The Middlesteins

Kenneth had regrets about the day. He had not wanted to leave his lady friend, Edie, behind at the party with her family; in particular, her estranged husband, Richard, about whom he had heard not one good thing. But Kenneth had a restaurant to run, and there was no one to take his place in the kitchen. Saturday nights were his best nights, second only to Sundays, when many people were lazy and without ambition and wanted someone else to cook their food for them. He had bills to pay. He had been behind on them for months. He had no choice but to go to work.

 

But first he had driven Edie from the synagogue to the Hilton in his twenty-year-old Lincoln Continental, walked her into the ballroom decorated with pictures of her grandchildren, the twins, Emily and Josh, who were celebrating their bar mitzvahs that day, and deposited her at her table, which was decorated with ballet shoes, a nod to a popular reality show about a dancing competition, which he had never seen because he had not owned a television set since 1989. He felt, briefly, as if he were checking her into a mental institution. When he kissed her good-bye, once on her cheek, and once on her lips, her son, Benny, who was seated next to her, threw himself into a noisy coughing fit. Kenneth squeezed Edie’s hand tight and kissed the top of it. She was wearing a beautiful plum-colored dress that glittered. She smelled fantastic. She was overweight, and her breasts were tremendous. The night before, he had buried his hands and face and tongue in them, and was reborn in pleasure. Cough away, son. I can kiss her all day.

 

But that was a regret, too. He wanted her son to like him. He knew that Edie would still care for him even if her son didn’t, but if Kenneth’s own family was so important to him, how could it not be the same for this dear woman?

 

A final regret: that he hadn’t walked up to Richard Middlestein and looked him straight in the eye and let him know what was what. A finger jab to the neck, he remembered that move from a long time ago. But it was not his battle to fight, it was Edie’s, and he wouldn’t think of getting in her way.

 

The minute he released her hand, he resolved to make it up to her.

 

Six hours later, after twenty tables had come and gone, Kenneth stood in the kitchen pulling noodles quietly, holding the dough high in the air and then twisting it, folding the dough in half, then stretching it again. The action was mindless, yet infused with love. He rolled the dough in flour. Long, thick noodles emerged, and as he twisted and halved and stretched, they quickly became shorter and thinner. Nearby sat cumin seeds, lamb, garlic, and chilies. These foods would warm her up. He had never met anyone with so much fire in her mind and heart as Edie, but with such a cold stomach.

 

She had allowed him to examine her tongue the night before, and it was pale and swollen. Her pulse was slow. He had put his hand underneath her shirt, and on her belly.

 

“Too cold,??? he had said.

 

“Come here, then,” she had replied, her arms outstretched, her tongue lighting up the edges of her lips. “Warm me up.”

 

His daughter, Anna, pushed her way through the double doors with the last of the dirty dishes.
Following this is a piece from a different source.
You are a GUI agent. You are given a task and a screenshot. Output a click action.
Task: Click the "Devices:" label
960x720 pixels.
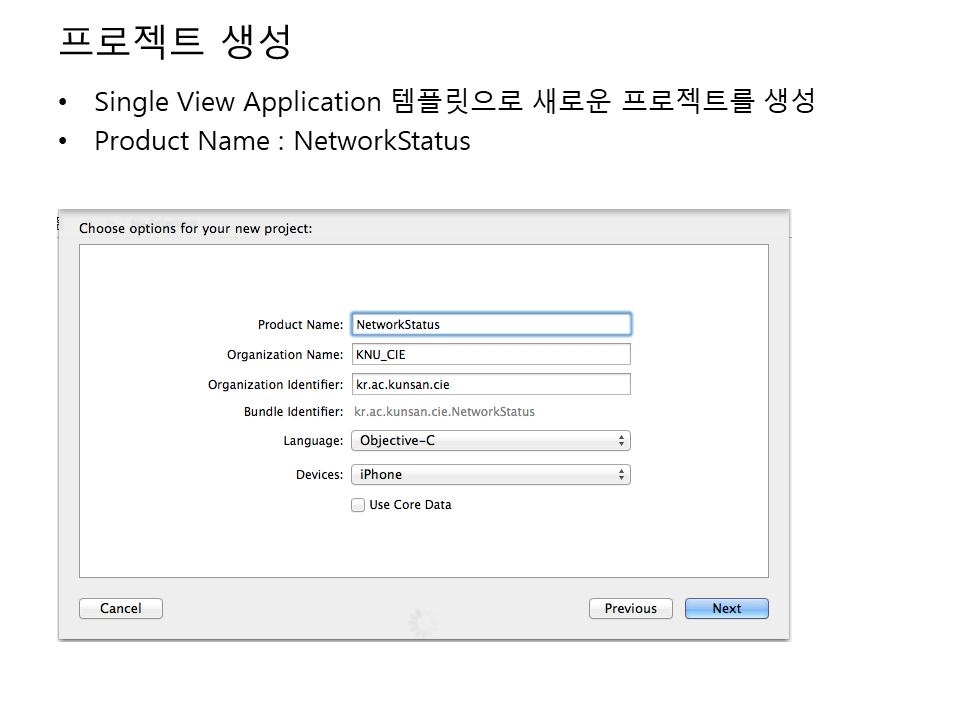(x=319, y=475)
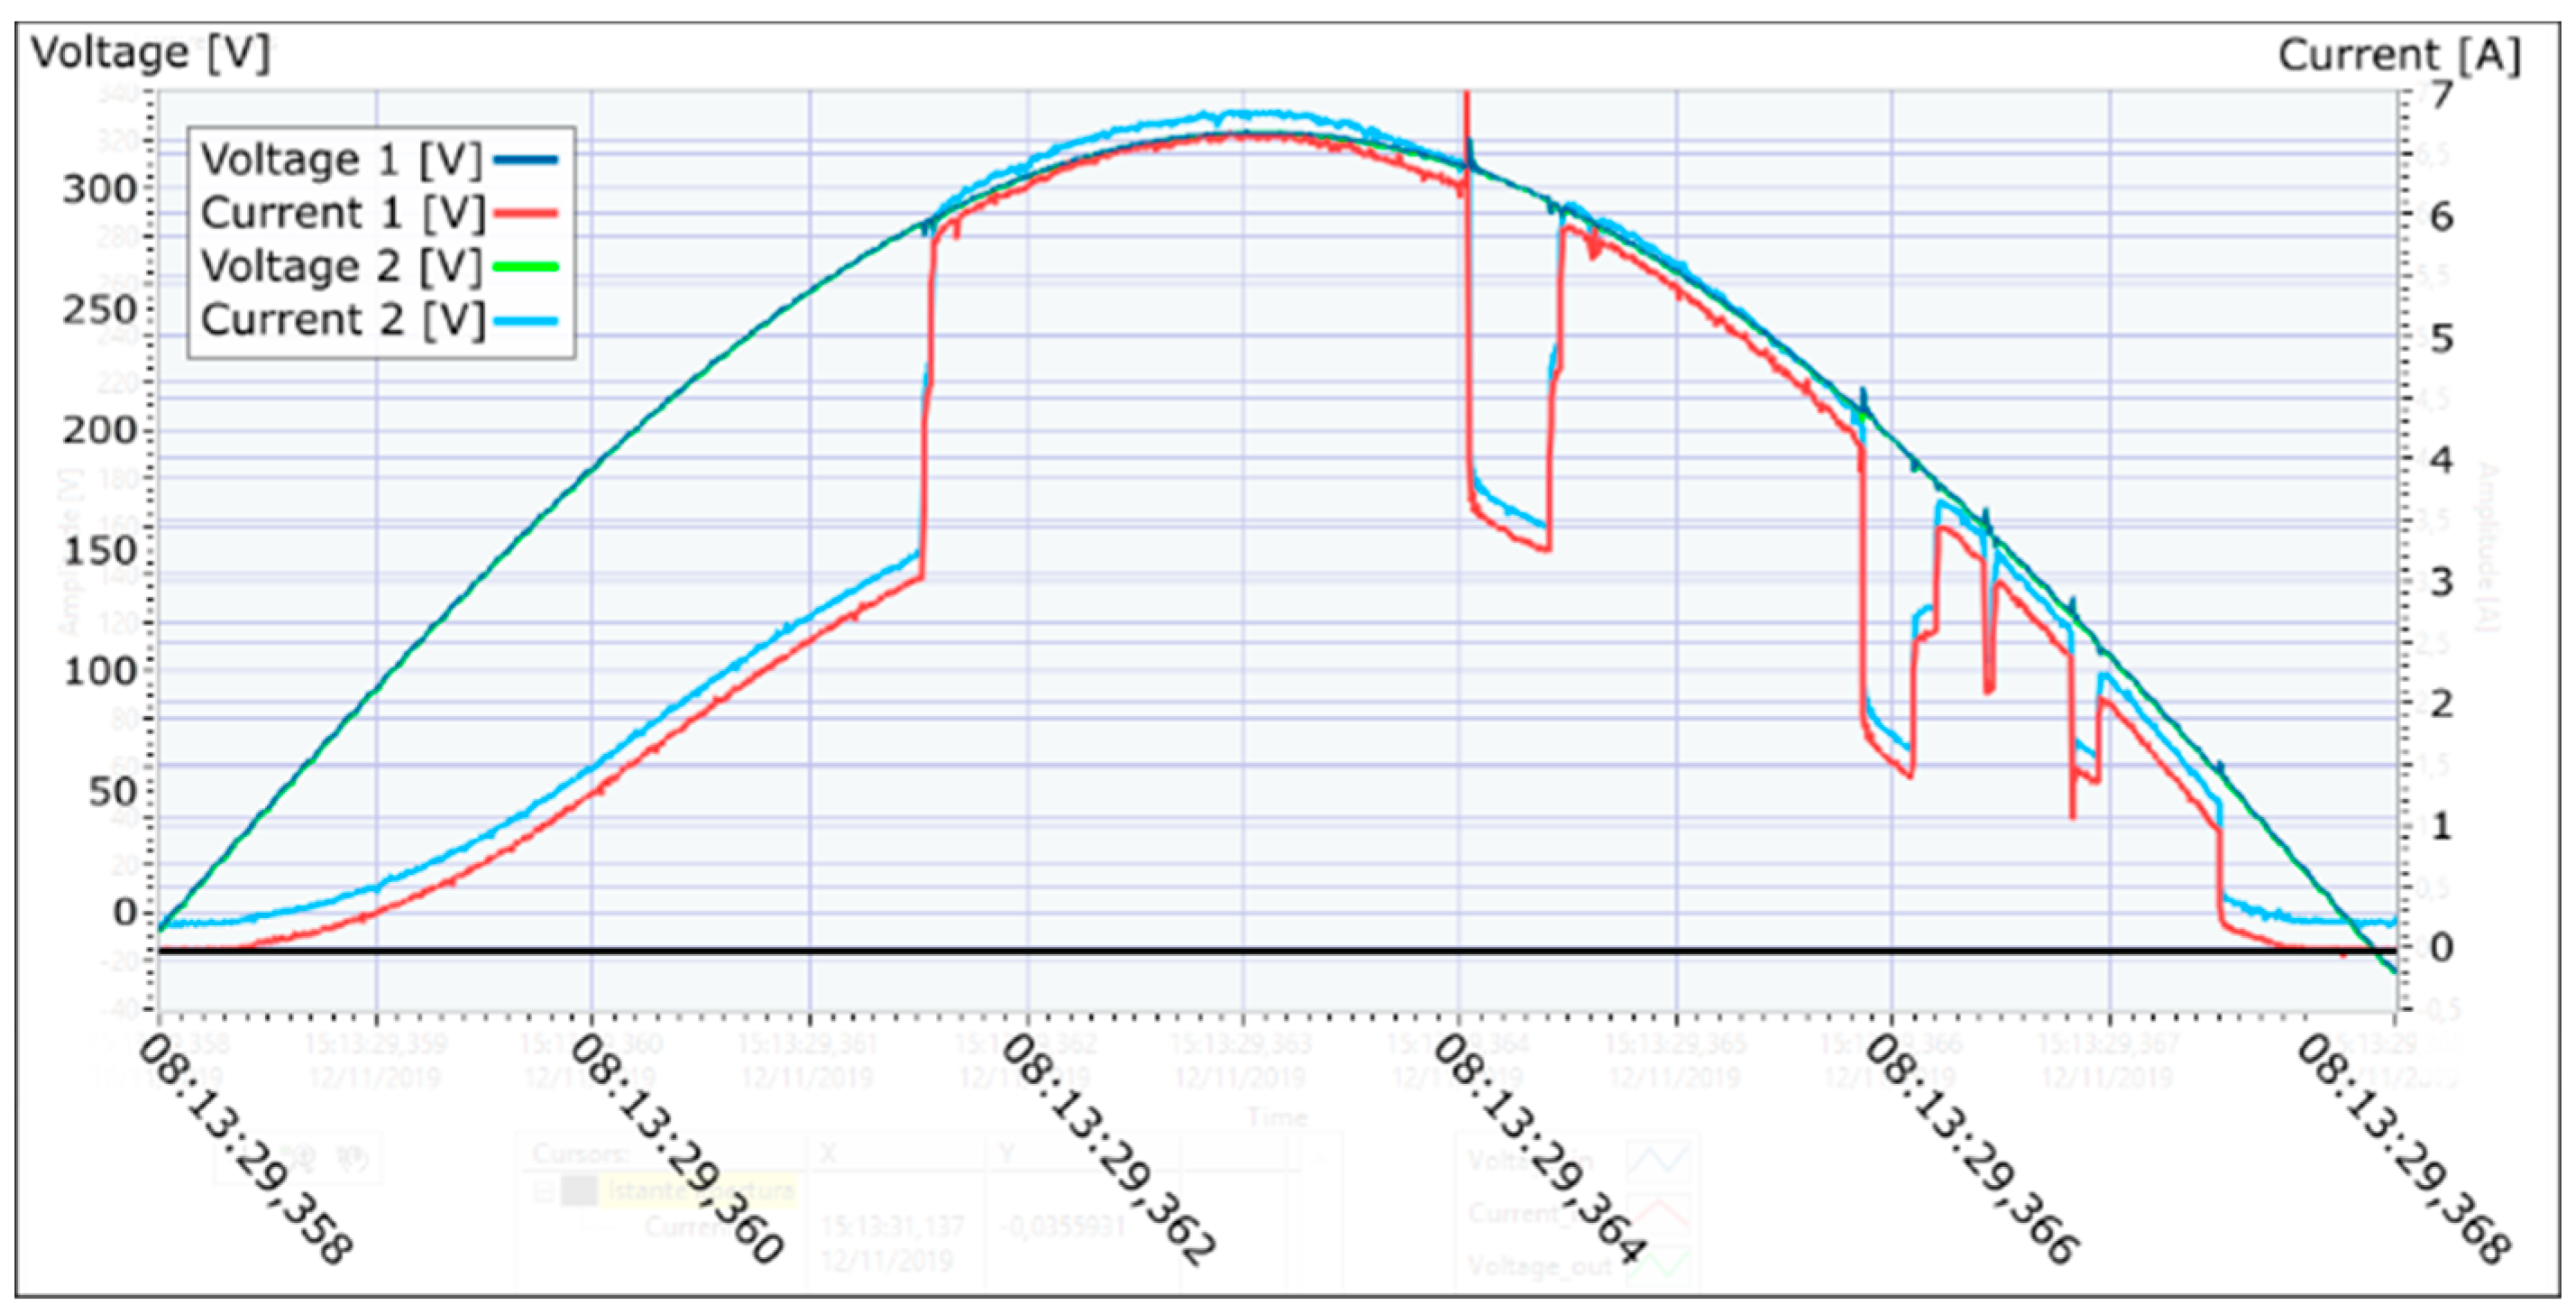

She blew back her purple-streaked bangs from her face and, as she bustled past, glanced at her father and at the food spread before him on the counter.

 

“Dinner for two?” she said.

 

He blushed. He was still thinking of all the ways he could heat Edie up. He had not felt this filled with desire since he was a young man and had first met Marie, his wife, now gone, hovering up in the sky somewhere. It had been eight years since she’d died, eight years since he’d had sex, and that time alone had felt cursed. Now here was Edie, reversing the curse.

 

“I could make some for you, too,” he offered to Anna. He worried briefly that he had not been paying enough attention to his daughter while he’d been so busy becoming invested in this relationship with Edie. He saw her every day at the restaurant, though. They spoke all day long, even when they did not exchange a word.